§ **Exercise brief**:
The line containing "996x681 pixels." marks the end: restate word for word every line from the first line of the entries below through that one.

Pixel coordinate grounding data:
++++++++++++++++++++

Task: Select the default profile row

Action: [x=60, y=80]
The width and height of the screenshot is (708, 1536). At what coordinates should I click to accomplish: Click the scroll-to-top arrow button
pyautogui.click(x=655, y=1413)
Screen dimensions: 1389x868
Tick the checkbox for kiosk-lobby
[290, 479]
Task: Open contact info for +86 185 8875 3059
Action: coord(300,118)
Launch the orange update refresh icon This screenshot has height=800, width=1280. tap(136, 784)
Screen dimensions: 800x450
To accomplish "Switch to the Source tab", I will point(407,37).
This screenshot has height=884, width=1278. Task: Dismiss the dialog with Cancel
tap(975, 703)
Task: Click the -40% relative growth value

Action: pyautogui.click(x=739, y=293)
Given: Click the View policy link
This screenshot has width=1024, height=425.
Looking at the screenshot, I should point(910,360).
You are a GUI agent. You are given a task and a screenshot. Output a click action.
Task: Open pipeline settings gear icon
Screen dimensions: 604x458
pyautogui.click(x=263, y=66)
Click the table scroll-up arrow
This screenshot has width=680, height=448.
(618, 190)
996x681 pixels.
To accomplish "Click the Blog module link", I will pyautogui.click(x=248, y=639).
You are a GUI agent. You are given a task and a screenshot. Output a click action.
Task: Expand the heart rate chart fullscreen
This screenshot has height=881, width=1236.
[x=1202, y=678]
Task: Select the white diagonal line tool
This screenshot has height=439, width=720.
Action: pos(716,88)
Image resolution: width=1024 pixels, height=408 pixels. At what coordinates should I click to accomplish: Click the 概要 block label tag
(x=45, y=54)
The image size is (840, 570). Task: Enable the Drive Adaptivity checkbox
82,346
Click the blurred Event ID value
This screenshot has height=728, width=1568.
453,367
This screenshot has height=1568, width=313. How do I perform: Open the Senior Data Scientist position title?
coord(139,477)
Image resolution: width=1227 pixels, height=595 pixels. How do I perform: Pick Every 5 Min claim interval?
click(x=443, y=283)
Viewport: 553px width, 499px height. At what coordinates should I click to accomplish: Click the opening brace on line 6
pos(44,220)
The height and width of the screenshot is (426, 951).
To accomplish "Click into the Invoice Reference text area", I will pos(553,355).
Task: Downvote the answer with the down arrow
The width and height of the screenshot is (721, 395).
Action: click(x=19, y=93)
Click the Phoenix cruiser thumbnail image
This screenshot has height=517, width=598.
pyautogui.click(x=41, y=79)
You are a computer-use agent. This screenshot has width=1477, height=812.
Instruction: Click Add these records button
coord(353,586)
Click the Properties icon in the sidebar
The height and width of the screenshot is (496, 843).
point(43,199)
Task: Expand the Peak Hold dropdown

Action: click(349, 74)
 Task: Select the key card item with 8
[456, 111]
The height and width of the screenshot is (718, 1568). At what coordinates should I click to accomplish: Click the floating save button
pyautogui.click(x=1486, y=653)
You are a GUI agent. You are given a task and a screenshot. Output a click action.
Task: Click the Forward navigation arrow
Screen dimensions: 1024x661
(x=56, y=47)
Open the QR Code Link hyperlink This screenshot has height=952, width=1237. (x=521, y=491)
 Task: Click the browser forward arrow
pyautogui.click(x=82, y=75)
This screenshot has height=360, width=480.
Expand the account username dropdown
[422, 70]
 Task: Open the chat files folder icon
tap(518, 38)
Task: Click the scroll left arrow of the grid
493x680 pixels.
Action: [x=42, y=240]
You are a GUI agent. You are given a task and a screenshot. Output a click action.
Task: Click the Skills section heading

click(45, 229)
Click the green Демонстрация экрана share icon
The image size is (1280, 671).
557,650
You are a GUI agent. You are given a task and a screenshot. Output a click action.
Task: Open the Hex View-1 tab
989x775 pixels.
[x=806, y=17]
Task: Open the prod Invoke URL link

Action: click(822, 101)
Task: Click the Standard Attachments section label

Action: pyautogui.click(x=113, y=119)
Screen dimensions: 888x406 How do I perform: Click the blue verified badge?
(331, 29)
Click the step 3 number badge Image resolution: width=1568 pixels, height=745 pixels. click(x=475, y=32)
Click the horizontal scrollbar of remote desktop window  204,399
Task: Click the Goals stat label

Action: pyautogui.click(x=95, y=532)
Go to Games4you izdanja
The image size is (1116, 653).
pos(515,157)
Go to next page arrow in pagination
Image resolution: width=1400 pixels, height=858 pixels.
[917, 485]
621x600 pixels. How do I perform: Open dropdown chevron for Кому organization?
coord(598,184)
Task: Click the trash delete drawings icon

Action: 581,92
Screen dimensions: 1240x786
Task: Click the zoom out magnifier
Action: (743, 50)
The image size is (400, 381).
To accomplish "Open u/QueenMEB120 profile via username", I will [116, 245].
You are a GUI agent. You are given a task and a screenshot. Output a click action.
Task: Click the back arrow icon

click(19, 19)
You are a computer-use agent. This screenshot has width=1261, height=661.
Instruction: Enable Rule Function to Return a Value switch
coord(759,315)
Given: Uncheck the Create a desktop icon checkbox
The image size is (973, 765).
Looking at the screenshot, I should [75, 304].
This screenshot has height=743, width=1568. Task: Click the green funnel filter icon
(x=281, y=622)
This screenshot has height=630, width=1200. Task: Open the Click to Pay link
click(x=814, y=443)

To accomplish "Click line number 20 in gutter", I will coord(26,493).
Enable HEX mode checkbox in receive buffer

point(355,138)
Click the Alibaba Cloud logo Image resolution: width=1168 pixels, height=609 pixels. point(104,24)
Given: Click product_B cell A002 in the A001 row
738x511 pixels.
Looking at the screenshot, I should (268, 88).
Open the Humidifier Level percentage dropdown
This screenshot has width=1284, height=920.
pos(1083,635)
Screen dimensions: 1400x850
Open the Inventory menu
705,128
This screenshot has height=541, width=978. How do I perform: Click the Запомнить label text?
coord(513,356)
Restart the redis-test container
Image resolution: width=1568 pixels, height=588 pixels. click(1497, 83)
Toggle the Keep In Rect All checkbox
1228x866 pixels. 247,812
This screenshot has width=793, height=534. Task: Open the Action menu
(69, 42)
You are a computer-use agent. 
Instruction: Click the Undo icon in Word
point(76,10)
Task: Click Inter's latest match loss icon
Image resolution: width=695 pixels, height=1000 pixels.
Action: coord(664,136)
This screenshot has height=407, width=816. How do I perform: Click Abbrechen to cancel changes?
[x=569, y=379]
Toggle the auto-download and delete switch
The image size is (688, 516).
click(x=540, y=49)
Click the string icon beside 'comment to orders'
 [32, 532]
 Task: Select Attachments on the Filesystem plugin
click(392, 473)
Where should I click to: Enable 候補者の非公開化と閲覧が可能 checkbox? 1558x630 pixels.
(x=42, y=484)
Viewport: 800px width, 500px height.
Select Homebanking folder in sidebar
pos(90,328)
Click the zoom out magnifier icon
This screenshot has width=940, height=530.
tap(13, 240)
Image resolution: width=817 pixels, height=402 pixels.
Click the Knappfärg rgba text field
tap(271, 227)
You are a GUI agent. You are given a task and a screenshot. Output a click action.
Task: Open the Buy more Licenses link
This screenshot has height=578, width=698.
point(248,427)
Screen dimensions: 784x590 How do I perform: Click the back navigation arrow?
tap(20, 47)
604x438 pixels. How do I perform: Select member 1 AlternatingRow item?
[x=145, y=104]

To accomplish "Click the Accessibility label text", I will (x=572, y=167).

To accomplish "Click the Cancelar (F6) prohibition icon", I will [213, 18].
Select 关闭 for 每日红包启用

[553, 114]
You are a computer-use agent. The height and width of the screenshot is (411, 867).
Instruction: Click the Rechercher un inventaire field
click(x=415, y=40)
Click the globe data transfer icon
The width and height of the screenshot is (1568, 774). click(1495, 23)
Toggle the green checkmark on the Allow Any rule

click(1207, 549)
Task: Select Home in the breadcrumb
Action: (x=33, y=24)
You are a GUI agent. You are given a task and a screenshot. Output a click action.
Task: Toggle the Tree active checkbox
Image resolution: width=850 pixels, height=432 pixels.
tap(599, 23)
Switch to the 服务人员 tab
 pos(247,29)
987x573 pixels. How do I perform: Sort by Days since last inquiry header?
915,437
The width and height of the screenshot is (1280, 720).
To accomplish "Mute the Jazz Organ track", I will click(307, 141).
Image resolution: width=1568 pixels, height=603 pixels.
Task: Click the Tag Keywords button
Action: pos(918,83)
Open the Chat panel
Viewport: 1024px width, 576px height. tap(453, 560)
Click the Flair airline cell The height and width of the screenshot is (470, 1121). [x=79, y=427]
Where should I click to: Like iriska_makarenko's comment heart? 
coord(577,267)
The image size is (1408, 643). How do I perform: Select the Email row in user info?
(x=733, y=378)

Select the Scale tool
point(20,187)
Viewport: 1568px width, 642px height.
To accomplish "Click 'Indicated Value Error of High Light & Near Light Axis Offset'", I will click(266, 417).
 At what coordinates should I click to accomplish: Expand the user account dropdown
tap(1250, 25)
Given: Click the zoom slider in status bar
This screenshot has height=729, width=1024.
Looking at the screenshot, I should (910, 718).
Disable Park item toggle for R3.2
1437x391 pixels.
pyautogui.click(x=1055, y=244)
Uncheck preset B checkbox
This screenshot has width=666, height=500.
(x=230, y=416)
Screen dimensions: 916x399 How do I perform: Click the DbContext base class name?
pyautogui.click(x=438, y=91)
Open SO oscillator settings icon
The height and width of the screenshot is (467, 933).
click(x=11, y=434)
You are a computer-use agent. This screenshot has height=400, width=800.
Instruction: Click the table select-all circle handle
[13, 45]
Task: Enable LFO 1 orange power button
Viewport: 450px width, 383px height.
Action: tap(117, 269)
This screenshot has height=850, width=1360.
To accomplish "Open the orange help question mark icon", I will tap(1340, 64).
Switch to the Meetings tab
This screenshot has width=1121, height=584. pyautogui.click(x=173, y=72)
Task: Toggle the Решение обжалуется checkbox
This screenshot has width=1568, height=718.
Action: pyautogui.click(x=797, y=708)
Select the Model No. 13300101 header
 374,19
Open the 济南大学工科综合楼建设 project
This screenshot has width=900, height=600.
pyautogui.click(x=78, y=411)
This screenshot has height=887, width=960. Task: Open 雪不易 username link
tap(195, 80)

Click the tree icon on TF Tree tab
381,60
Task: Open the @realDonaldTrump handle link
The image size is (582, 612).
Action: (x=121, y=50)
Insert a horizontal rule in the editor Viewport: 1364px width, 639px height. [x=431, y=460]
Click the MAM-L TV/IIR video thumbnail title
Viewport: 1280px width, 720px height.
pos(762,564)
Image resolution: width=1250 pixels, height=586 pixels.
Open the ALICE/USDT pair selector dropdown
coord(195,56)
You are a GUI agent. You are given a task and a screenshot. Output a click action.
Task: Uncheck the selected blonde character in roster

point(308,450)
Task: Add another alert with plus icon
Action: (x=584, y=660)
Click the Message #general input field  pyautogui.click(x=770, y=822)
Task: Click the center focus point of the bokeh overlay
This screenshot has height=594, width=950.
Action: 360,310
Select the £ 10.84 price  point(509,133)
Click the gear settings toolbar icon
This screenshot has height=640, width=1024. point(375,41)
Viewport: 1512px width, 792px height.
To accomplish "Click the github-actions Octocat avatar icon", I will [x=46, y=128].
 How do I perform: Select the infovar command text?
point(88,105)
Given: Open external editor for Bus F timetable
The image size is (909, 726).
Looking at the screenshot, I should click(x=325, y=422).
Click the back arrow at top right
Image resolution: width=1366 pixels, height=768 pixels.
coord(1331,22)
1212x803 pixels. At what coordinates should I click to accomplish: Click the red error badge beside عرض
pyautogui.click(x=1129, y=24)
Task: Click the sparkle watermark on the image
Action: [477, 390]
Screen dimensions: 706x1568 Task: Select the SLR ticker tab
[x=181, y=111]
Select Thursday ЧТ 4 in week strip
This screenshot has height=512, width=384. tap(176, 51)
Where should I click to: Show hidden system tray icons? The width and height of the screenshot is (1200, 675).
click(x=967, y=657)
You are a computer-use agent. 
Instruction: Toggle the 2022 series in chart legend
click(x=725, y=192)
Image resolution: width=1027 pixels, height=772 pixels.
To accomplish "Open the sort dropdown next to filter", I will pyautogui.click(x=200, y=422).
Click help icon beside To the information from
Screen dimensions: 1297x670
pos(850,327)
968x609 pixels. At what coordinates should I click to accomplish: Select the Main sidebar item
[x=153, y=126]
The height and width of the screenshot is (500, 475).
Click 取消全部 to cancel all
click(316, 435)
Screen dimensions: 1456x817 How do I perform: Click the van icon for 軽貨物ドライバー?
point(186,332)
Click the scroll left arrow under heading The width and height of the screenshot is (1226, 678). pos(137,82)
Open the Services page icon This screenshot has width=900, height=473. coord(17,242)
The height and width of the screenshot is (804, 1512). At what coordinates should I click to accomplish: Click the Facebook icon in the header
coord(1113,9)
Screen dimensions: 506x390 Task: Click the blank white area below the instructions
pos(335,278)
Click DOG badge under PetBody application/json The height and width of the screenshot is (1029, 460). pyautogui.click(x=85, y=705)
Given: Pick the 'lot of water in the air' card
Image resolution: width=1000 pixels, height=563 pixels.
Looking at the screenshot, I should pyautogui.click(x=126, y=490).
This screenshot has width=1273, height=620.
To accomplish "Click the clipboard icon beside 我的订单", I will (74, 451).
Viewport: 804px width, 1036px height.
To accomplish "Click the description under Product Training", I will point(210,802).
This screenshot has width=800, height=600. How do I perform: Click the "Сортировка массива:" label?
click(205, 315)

++++++++++++++++++++

§ **Output for this exercise**:
Task: Select the default profile row

Action: [x=60, y=80]
The width and height of the screenshot is (708, 1536). At what coordinates should I click to accomplish: Click the scroll-to-top arrow button
pyautogui.click(x=655, y=1413)
Screen dimensions: 1389x868
Tick the checkbox for kiosk-lobby
[290, 479]
Task: Open contact info for +86 185 8875 3059
Action: coord(300,118)
Launch the orange update refresh icon This screenshot has height=800, width=1280. tap(136, 784)
Screen dimensions: 800x450
To accomplish "Switch to the Source tab", I will point(407,37).
This screenshot has height=884, width=1278. Task: Dismiss the dialog with Cancel
tap(975, 703)
Task: Click the -40% relative growth value

Action: pyautogui.click(x=739, y=293)
Given: Click the View policy link
This screenshot has width=1024, height=425.
Looking at the screenshot, I should point(910,360).
You are a GUI agent. You are given a task and a screenshot. Output a click action.
Task: Open pipeline settings gear icon
Screen dimensions: 604x458
pyautogui.click(x=263, y=66)
Click the table scroll-up arrow
This screenshot has width=680, height=448.
(618, 190)
996x681 pixels.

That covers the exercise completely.